# What needs to be done
Shown below are entries with pictures; the line with "Open the all sheets list icon" through the line with "Pick the black swatch atop the palette" is the span to retype exactly, and the pictures stay out.

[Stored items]
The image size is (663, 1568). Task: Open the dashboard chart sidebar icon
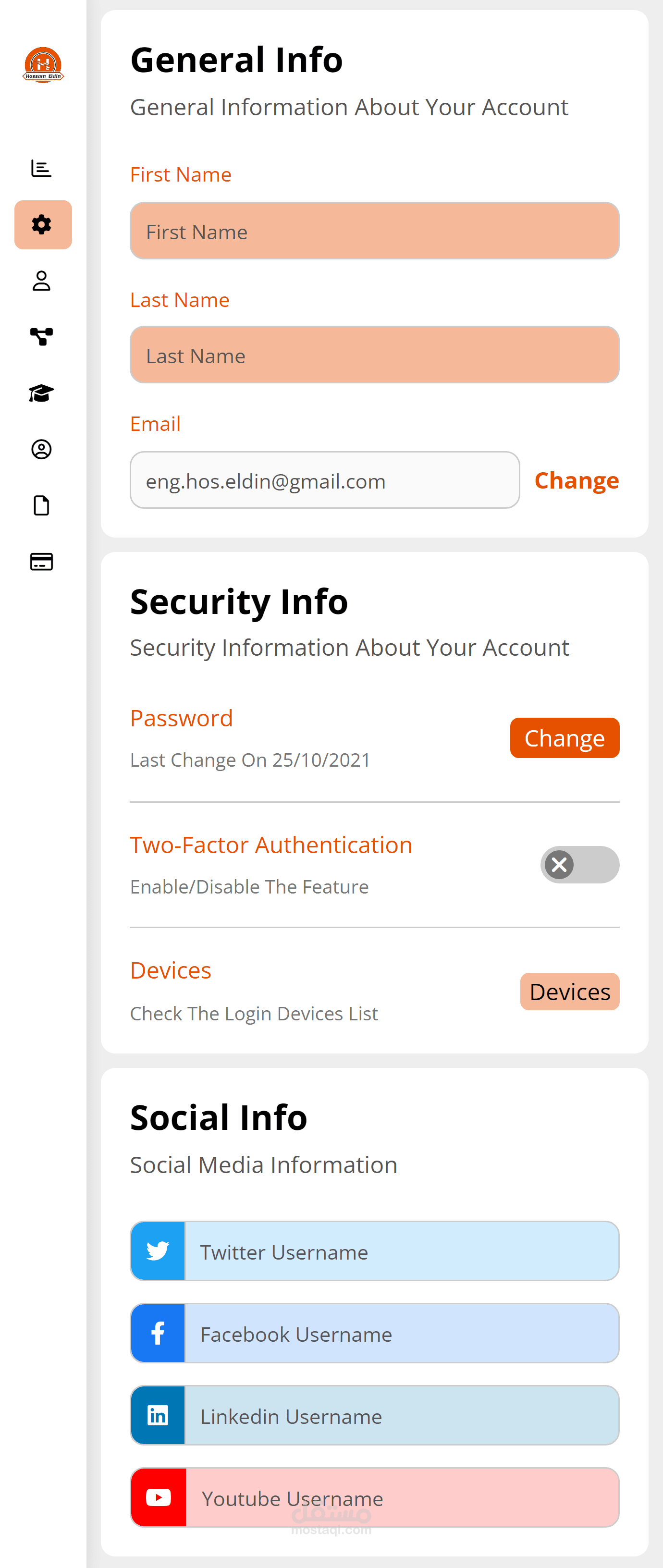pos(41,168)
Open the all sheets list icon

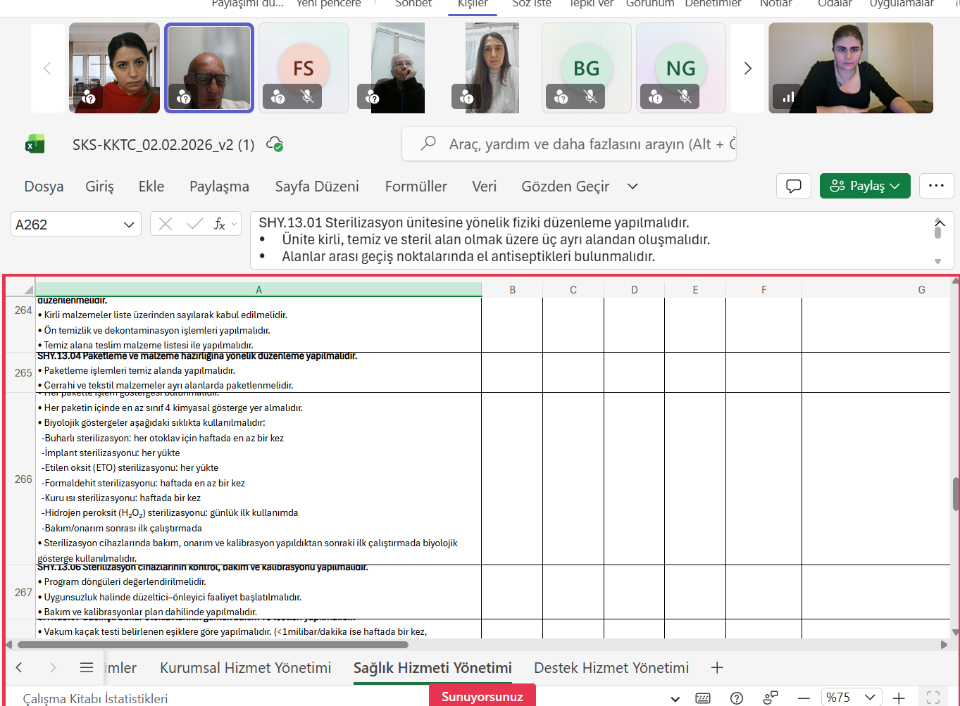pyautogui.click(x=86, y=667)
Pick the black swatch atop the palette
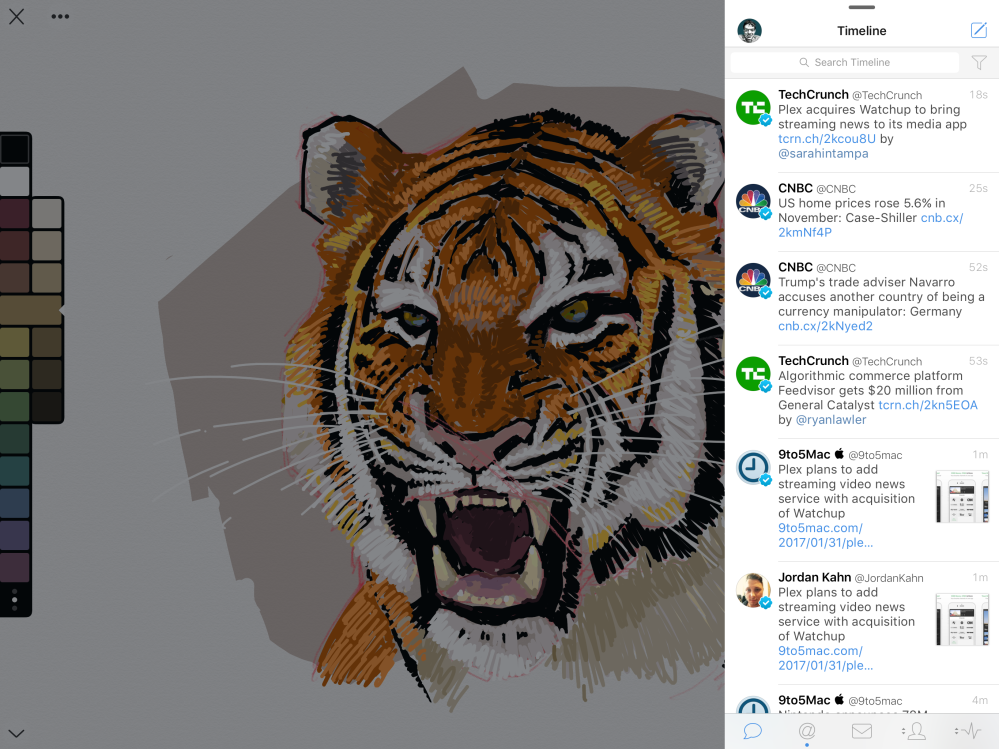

* * *

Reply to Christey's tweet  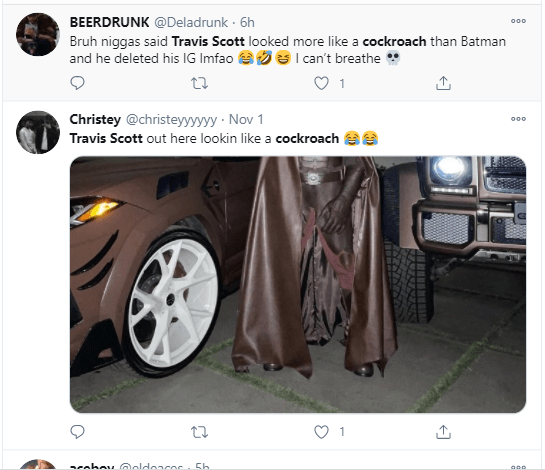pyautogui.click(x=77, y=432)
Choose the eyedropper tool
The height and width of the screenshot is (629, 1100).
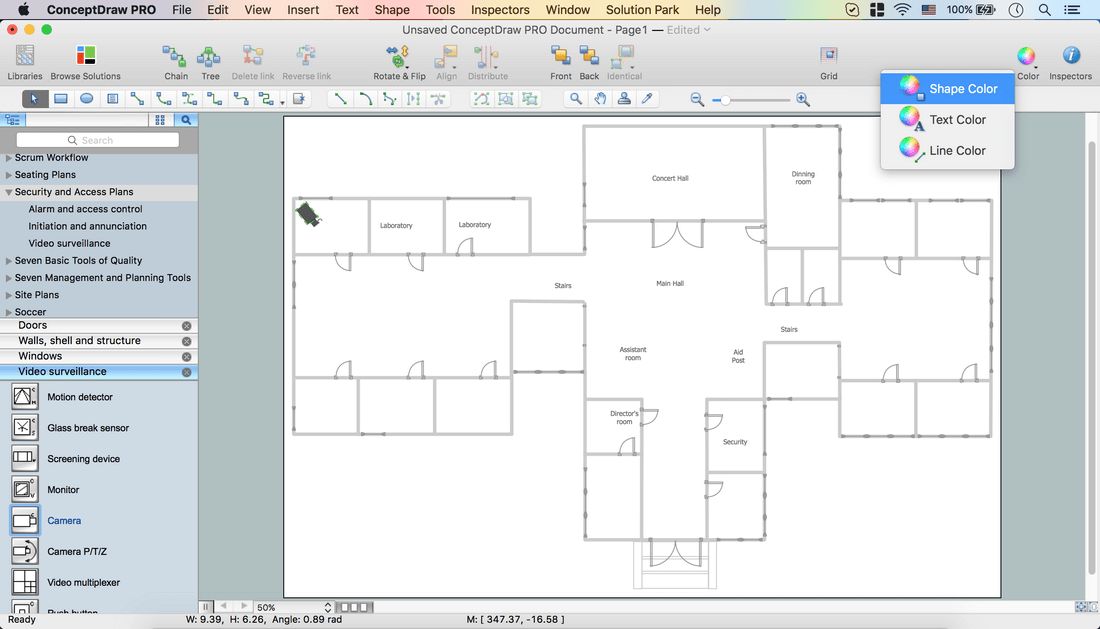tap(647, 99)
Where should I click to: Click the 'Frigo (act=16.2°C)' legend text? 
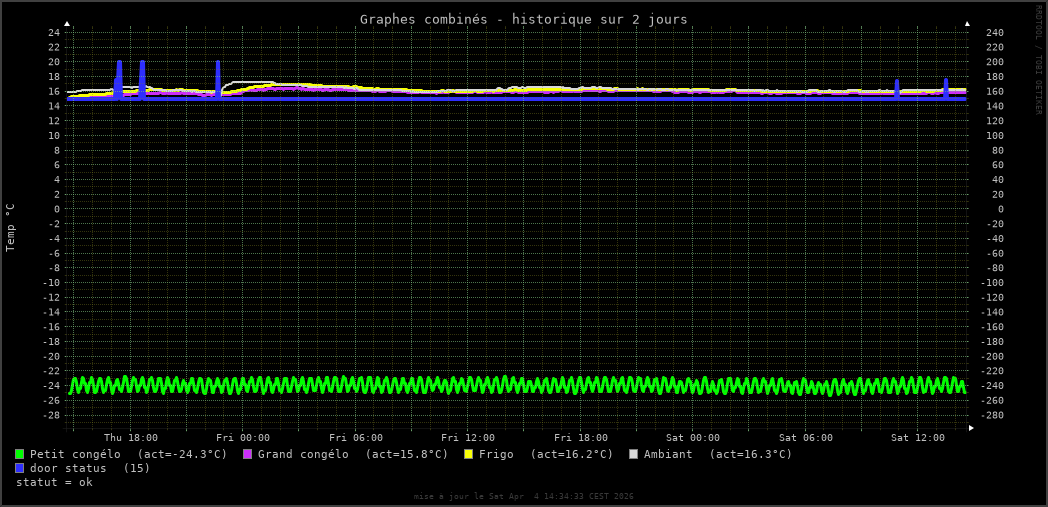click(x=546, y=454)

# Task answer
Open the all sheets list icon

pyautogui.click(x=86, y=667)
Pick the black swatch atop the palette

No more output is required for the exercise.